> _TASK BRIEF_:
Copy the cash flow text below word for word, in full.

> _TEXT_:
Net cash provided by operating activities for the three months ended March 31, 2011 and 2010 was $79.8 million and $147.6 million, respectively. The decrease in cash provided by operating activities was primarily due to an increase in accounts receivable resulting from an increase in oil production and a decrease in accounts payable due to payments made on outstanding invoices. This was partially offset by the increase in oil production and prices we received for our oil production.
Cash Flows from Investing Activities
We dedicate and expect to continue to dedicate a substantial portion of our capital expenditure program toward the development, production and acquisition of oil and natural gas reserves. These capital expenditures are necessary to offset inherent declines in production and proven reserves, which is typical in the capital-intensive oil and natural gas industry.
Cash flows used in investing activities increased to $271.8 million in the three-month period ended March 31, 2011 from $179.9 million in the comparable 2010 period primarily due to increased capital expenditures as a result of increased oil drilling activity in the Mid-Continent and Permian Basin areas, offset somewhat by proceeds from asset sales.

> _AVAILABLE DATA_:
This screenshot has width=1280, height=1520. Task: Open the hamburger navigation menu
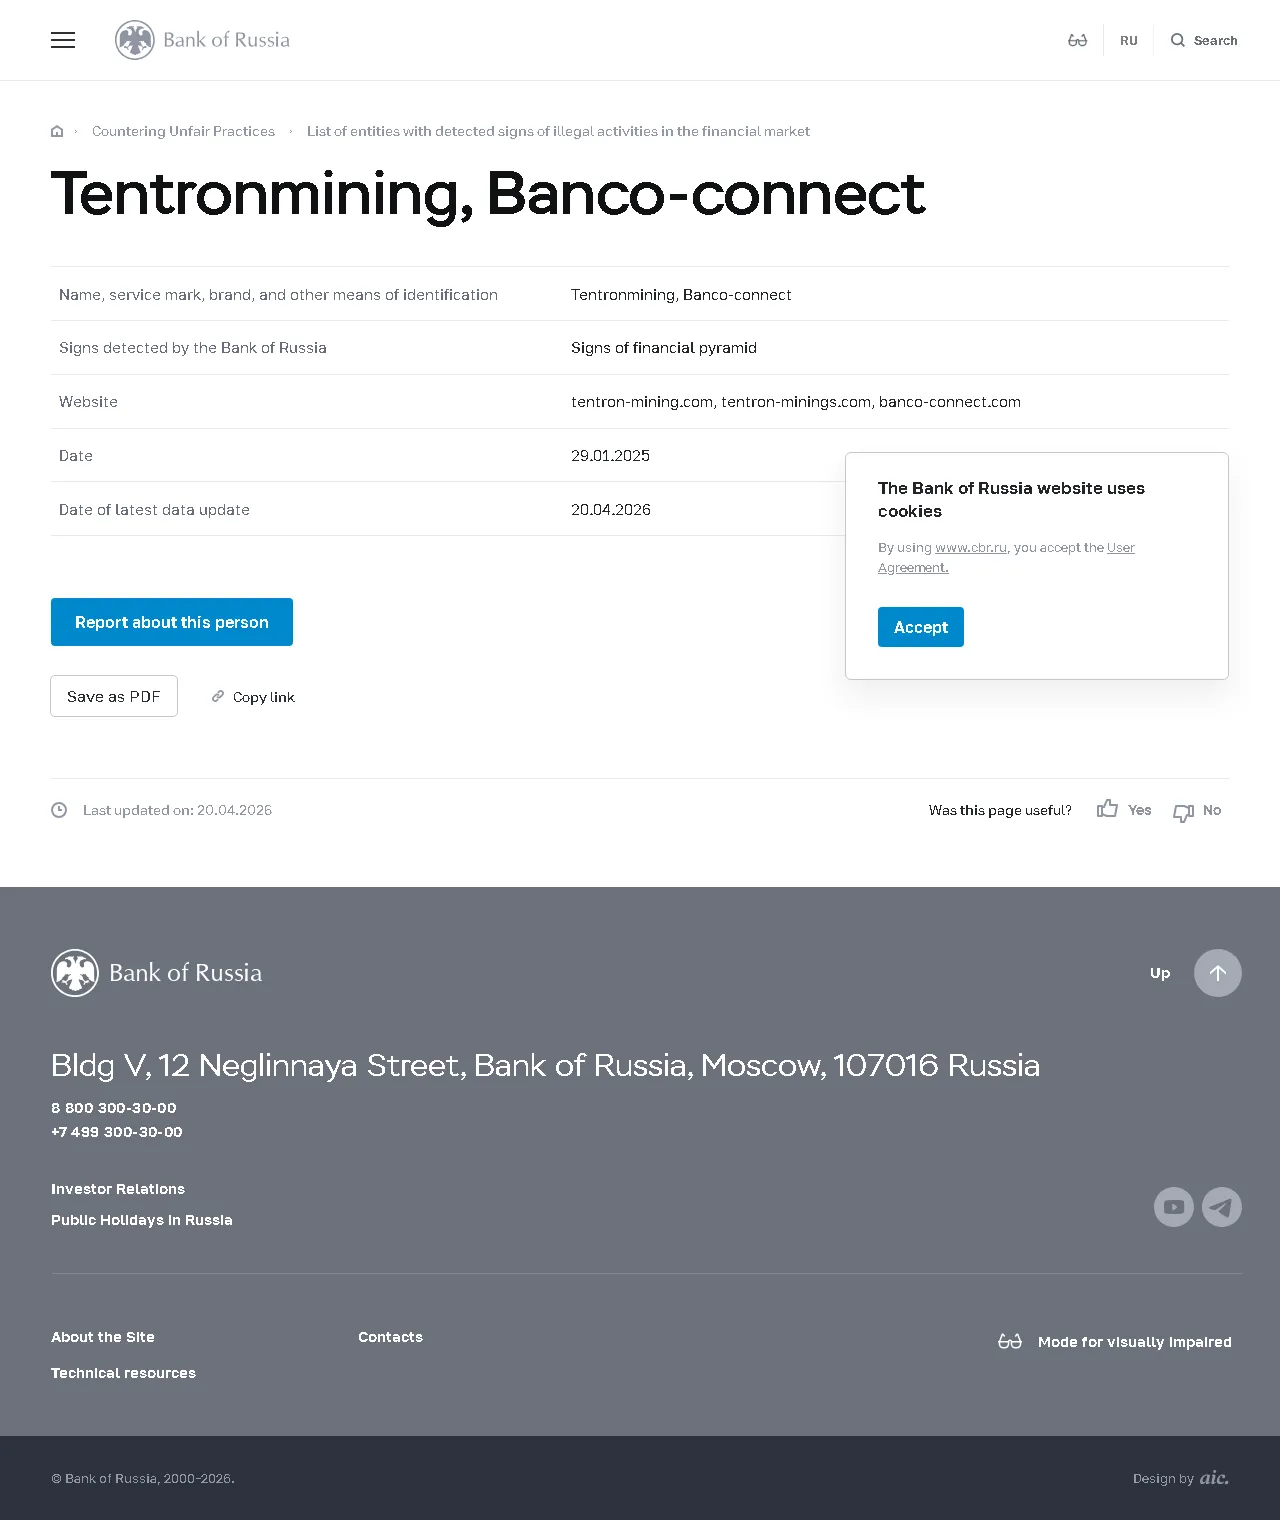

> _EXERCISE SOLUTION_:
Net cash provided by operating activities for the three months ended March 31, 2011 and 2010 was $79.8 million and $147.6 million, respectively. The decrease in cash provided by operating activities was primarily due to an increase in accounts receivable resulting from an increase in oil production and a decrease in accounts payable due to payments made on outstanding invoices. This was partially offset by the increase in oil production and prices we received for our oil production.
Cash Flows from Investing Activities
We dedicate and expect to continue to dedicate a substantial portion of our capital expenditure program toward the development, production and acquisition of oil and natural gas reserves. These capital expenditures are necessary to offset inherent declines in production and proven reserves, which is typical in the capital-intensive oil and natural gas industry.
Cash flows used in investing activities increased to $271.8 million in the three-month period ended March 31, 2011 from $179.9 million in the comparable 2010 period primarily due to increased capital expenditures as a result of increased oil drilling activity in the Mid-Continent and Permian Basin areas, offset somewhat by proceeds from asset sales.